Mais les faits d'armes des think tanks sont peu nombreux, sans commune mesure avec leur résonance médiatique. Leurs initiateurs admettent qu'ils sont plus passeurs que producteurs d'idées. Faute de moyens suffisants pour commanditer des recherches au long cours, soulignent-ils tous. Le mieux doté, l'Institut Montaigne, a un budget annuel de 3 millions d'euros, grâce aux cotisations d'une petite centaine de grandes entreprises ; Jean-Jaurès, de 2,2 millions, dont deux tiers de subventions publiques ; la Fondapol, de 2,2 millions (deux tiers de subventions, un tiers de cotisations d'entreprises) ; l'Ifrap, de 1 million (presque exclusivement des donateurs privés) ; Terra Nova, de 400 000 à 500 000 euros (à 80 % du mécénat d'entreprises) ; Copernic vit avec 80 000 euros de cotisations individuelles.
Ces budgets (hormis pour Copernic) permettent de publier des études et de financer de petites équipes, de quatre à douze permanents, chargées de faire tourner la machine plus que de l'alimenter en idées, encore moins de faire du lobbying pour les imposer. Les dizaines d'experts qui rédigent des études pour Terra Nova sont bénévoles, alors que l'Institut Montaigne et la Fondapol rémunèrent, peu ou prou, les travaux. Tout cela reste artisanal par rapport aux think tanks allemands (plus de 100 millions d'euros de budget pour la Fondation Friedrich-Ebert) ou américains. Le seul point commun avec l'étranger n'est pas vraiment positif : ne pas froisser les entreprises qui financent les structures.
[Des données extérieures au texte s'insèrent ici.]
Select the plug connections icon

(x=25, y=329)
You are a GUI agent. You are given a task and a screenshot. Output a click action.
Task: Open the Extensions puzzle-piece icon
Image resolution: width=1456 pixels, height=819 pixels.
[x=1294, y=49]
Reste à savoir si ces think tanks pèseront sur le débat présidentiel. Ils l'espèrent. Les responsables politiques sont plus dubitatifs, et même distants. "Les clubs, dans les années 1960, ou la Fondation Saint-Simon dans les années 1980, ont été les acteurs d'un renouveau parce qu'ils étaient articulés d'un côté avec la société civile, de l'autre avec la sphère politique. C'est peu le cas des think tanks actuels", estime Pascal Perrineau.
De fait, pour préparer son projet pour 2012, le Parti socialiste a préféré créer son Laboratoire des idées interne, qui a, pendant deux ans, mobilisé de 400 à 500 chercheurs, experts et politiques, bien au-delà du cercle des think tanks. "Le projet et le programme du parti, ça ne se délègue pas", tranche Christian Paul, député de la Nièvre et président de ce "Labo". De son côté, Jean-François Copé, le secrétaire général de l'UMP, a bien créé, début 2011, un Conseil national des think tanks, mais ceux qui ont accepté l'invitation jugent l'initiative décorative. Quant à la ministre de l'écologie et du développement durable, Nathalie Kosciusko-Morizet, elle trouve les think tanks "très académiques et traditionnels. Ce dont nous avons besoin, c'est de produire des intuitions neuves".
Laurent Bigorgne, de l'Institut Montaigne, le dit à sa manière, feutrée et lucide : "Ce qui m'intéresse en 2012, ce n'est pas le mois de mai et la campagne, mais le mois de septembre et l'action du futur gouvernement. C'est à ce moment-là que nous pourrons exercer notre influence." Bon résumé du rôle d'interface, encore expérimental, qu'entendent jouer ces boîtes à idées.